**THE PROBLEM**. Your copy should hold exactly the lines from the one containing "Where should I" through the last line of the entries, and no pictures.

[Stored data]

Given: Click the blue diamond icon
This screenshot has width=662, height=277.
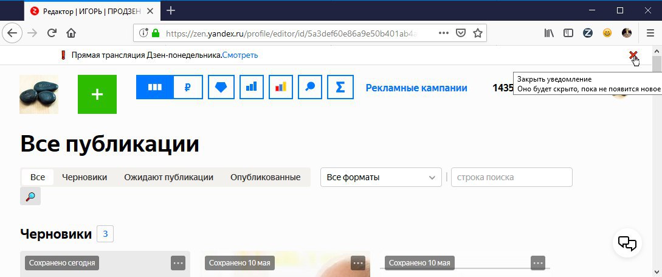Looking at the screenshot, I should [221, 87].
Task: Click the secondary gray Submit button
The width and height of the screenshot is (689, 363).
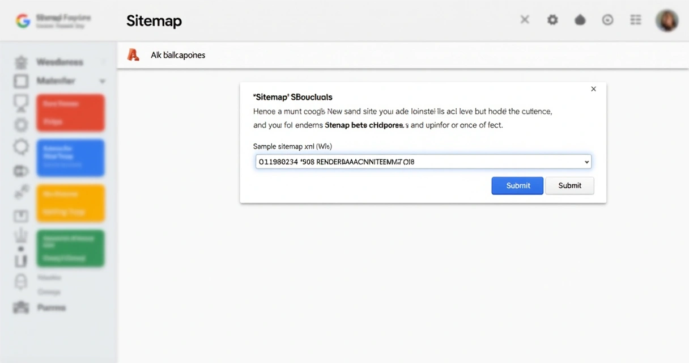Action: (x=569, y=185)
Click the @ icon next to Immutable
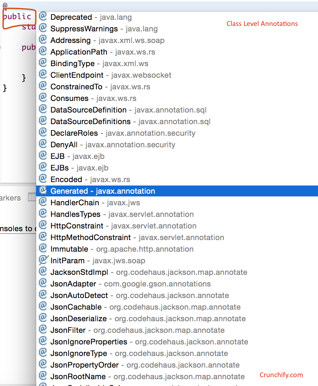Screen dimensions: 318x386 tap(43, 249)
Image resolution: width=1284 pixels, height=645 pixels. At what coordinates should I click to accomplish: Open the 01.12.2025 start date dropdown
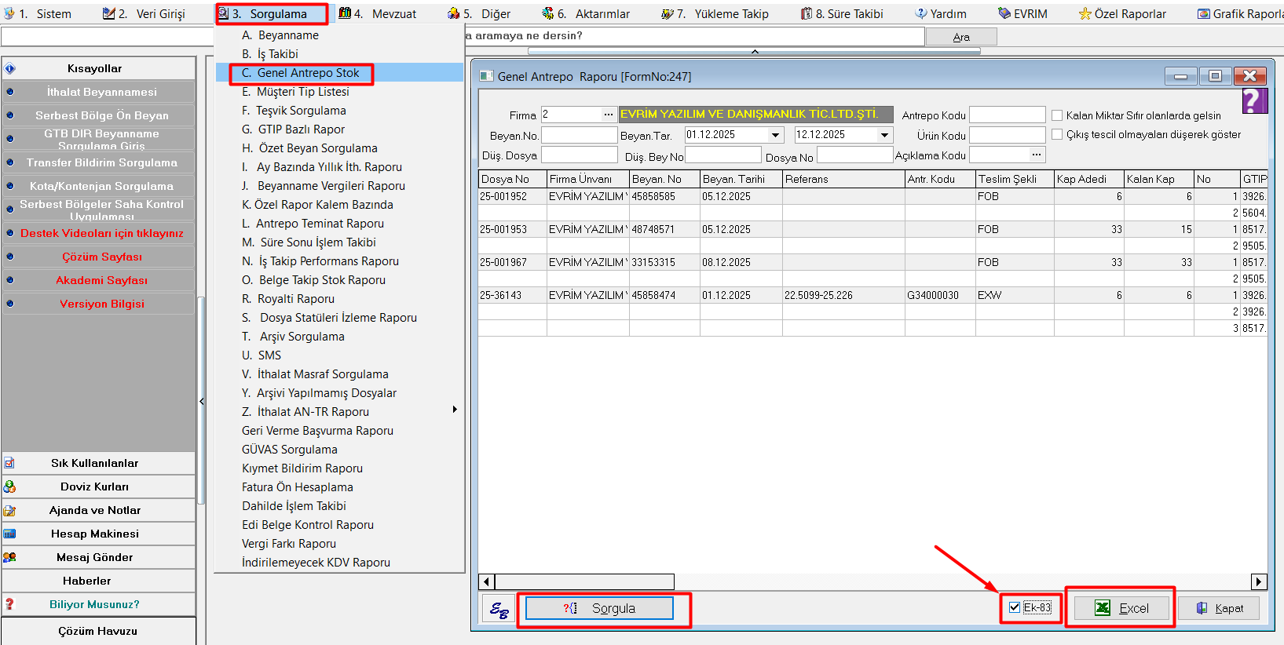click(776, 135)
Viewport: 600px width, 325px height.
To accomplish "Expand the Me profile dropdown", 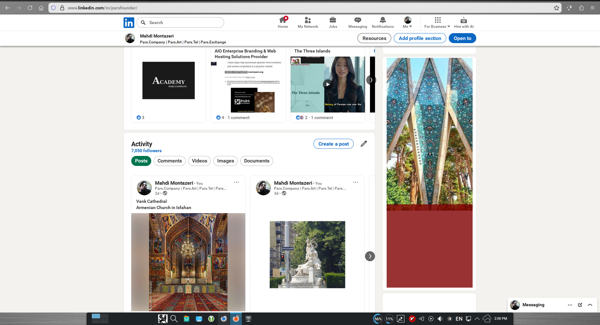I will coord(408,23).
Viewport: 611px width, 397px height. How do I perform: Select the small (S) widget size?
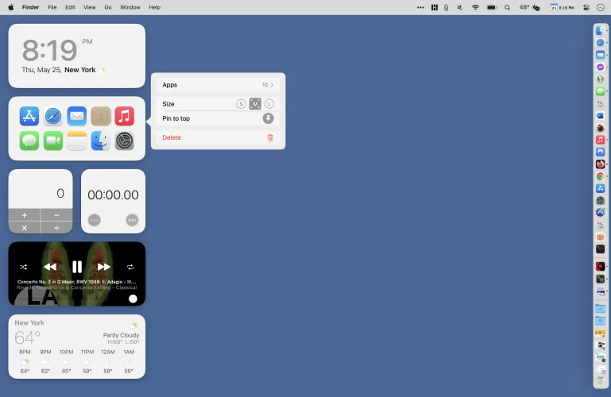click(x=241, y=104)
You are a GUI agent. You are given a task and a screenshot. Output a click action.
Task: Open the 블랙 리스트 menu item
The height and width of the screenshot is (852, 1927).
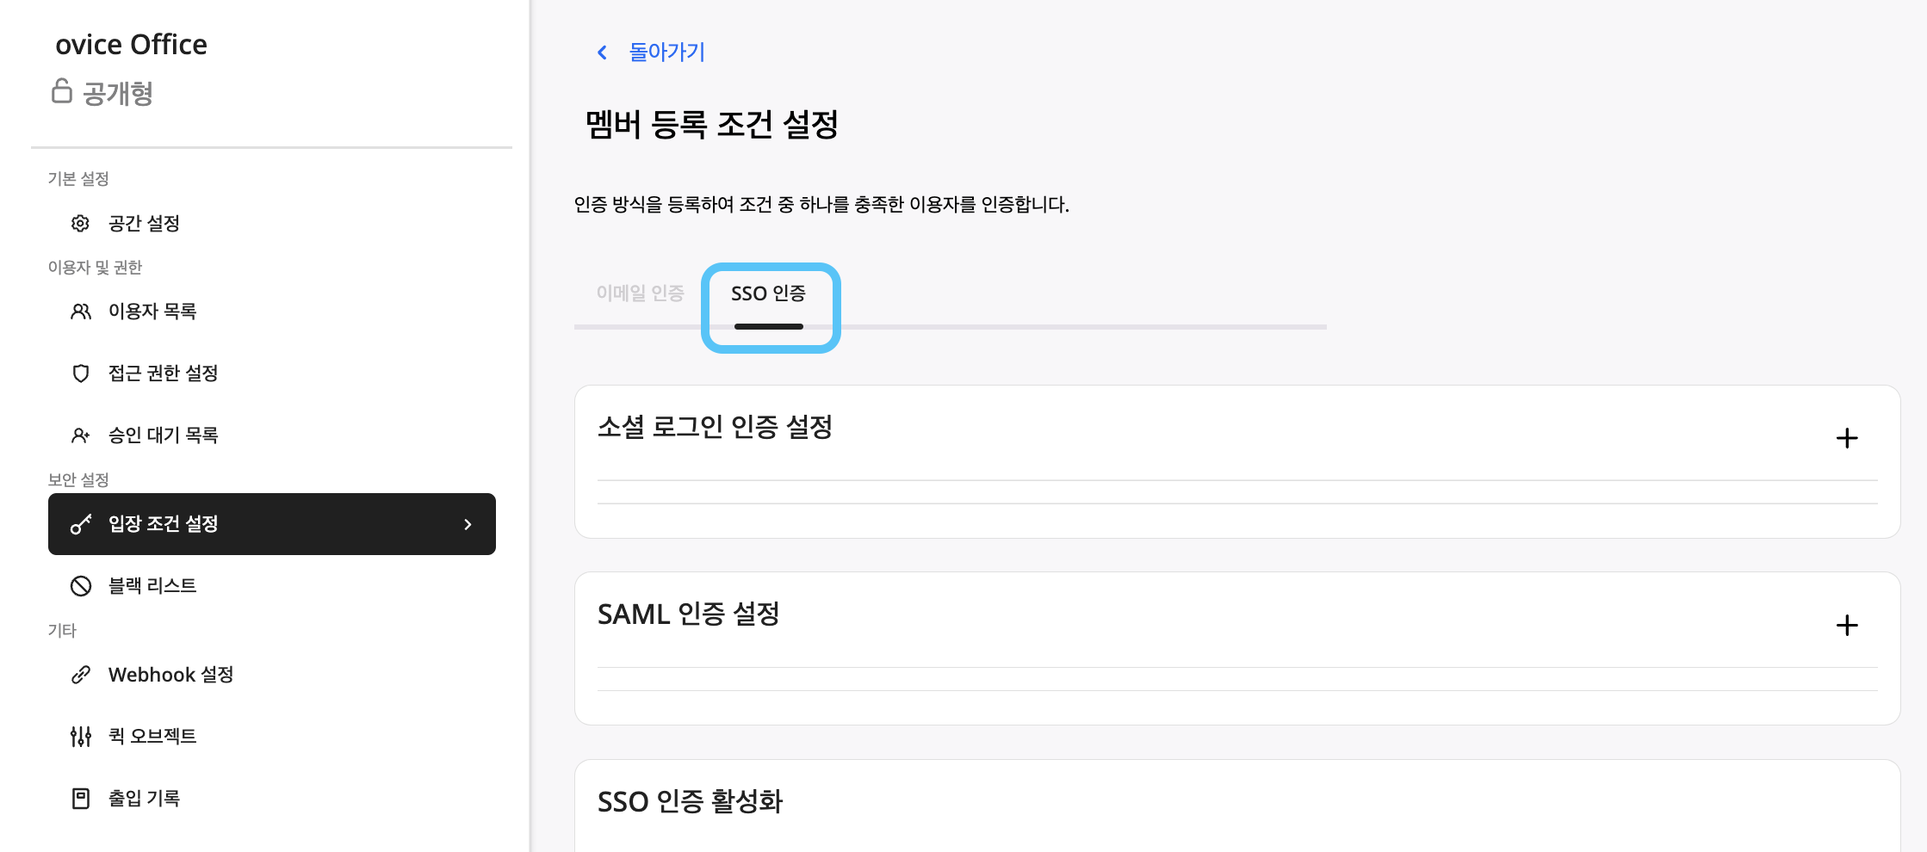point(152,586)

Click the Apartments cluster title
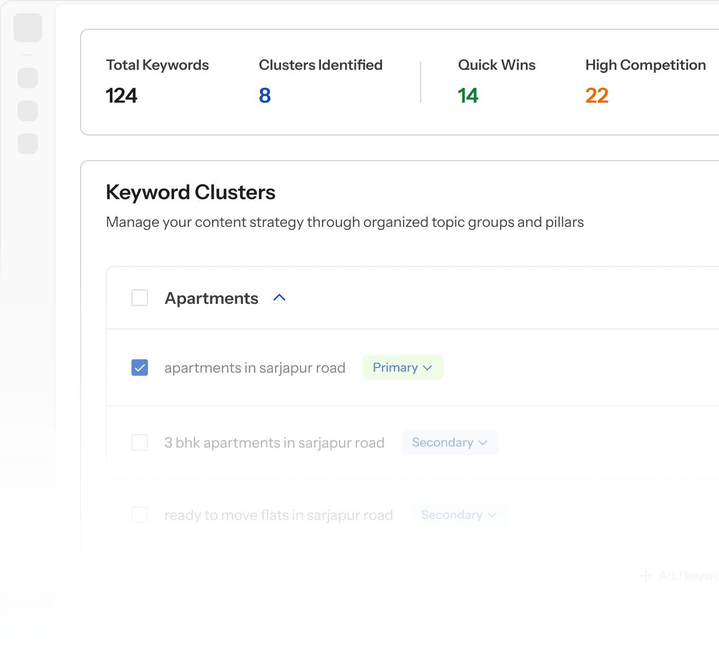click(212, 298)
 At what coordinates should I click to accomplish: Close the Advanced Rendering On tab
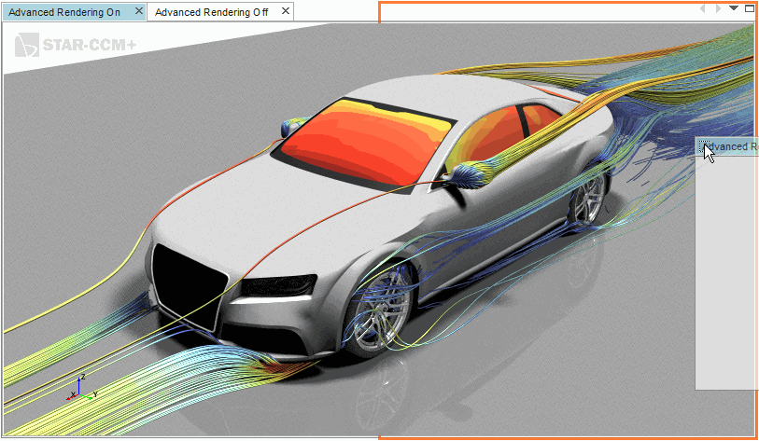(138, 12)
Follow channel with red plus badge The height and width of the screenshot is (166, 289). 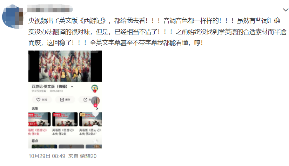point(95,91)
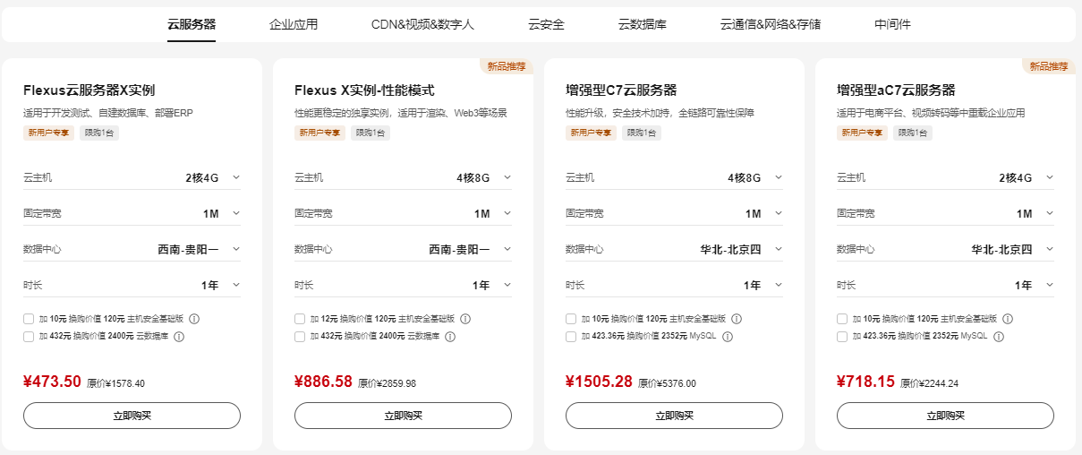The image size is (1082, 455).
Task: Click 立即购买 for Flexus云服务器X实例
Action: click(x=132, y=416)
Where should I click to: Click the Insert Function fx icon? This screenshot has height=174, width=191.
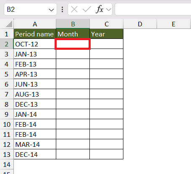(x=99, y=10)
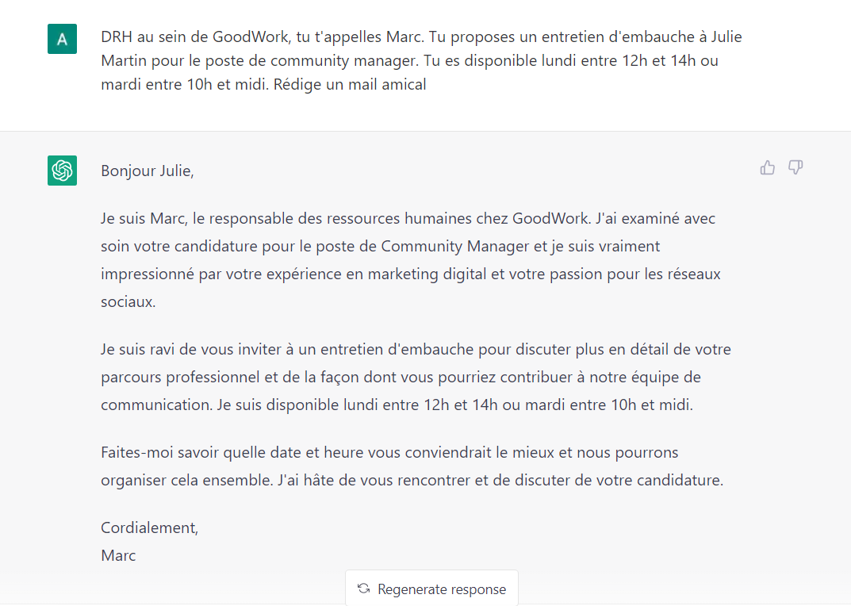The width and height of the screenshot is (851, 606).
Task: Click the word 'sociaux.' in the response
Action: [128, 302]
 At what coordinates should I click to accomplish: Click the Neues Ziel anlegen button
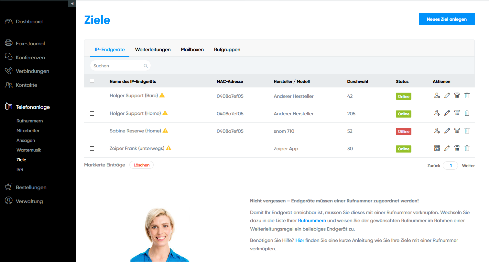446,19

**TASK SOLUTION**.
Where should I click to: Click the Insert Function fx icon? This screenshot has height=174, width=191.
(x=99, y=10)
The width and height of the screenshot is (851, 606).
Task: Click the word 'sociaux.' in the response
Action: [128, 302]
 At what coordinates should I click to accomplish: Click the Neues Ziel anlegen button
446,19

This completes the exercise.